Cuotas electorales: No hay santos ni demonios
Es un error santificar o demonizar tanto a las cuotas electorales como a quienes las apoyan o rechazan. Existen dos temas de fondo: discriminación y representación política. Desde la primera, no hay duda que las cuotas ayudan a corregir una discriminación sistémica contra la mujer. No obstante, las beneficiadas son el segmento menos desaventajado dentro de las mujeres (efecto “creamy layer”) y existen grupos aún más invisibilizados que no tienen acceso a las cuotas electorales (e.g., discapacitados, migrantes, pobreza extrema).
Desde la representación, las cuotas adhieren a la noción de “espejo” —me representa porque “me refleja”— en cuanto mujer. Esta representación puede complementar la tradicional basada en las ideas e intereses —me representa porque piensa como yo—, pero no sustituirla si queremos conservar la democracia. Además, en el caso de las mujeres, se trata de un grupo tan grande que una real representación espejo exigiría la presencia de distintos tipos de mujeres en el Parlamento que reflejen su diversidad, cuestión que no se ha logrado (parlamentarias y parlamentarios provienen de las mismas élites).
El diseño de la cuota también es fundamental. Si son muy laxas, es fácil evadirlas. Si son muy rígidas se convierten en antidemocráticas (por eso no hay escaños reservados para mujeres, la forma más rígida, en los parlamentos de las democracias occidentales).

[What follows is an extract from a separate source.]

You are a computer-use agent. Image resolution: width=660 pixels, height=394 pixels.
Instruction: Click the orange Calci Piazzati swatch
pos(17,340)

Finalmente, si bien la cuota puede ayudar, no puede convertirse en un placebo que nos haga olvidar que las verdaderas razones de la discriminación en contra de la mujer son mucho más profundas y difíciles de combatir. Tampoco que existen otros grupos discriminados —y multidiscriminados—, completamente invisibilizados y que requieren atención preferente.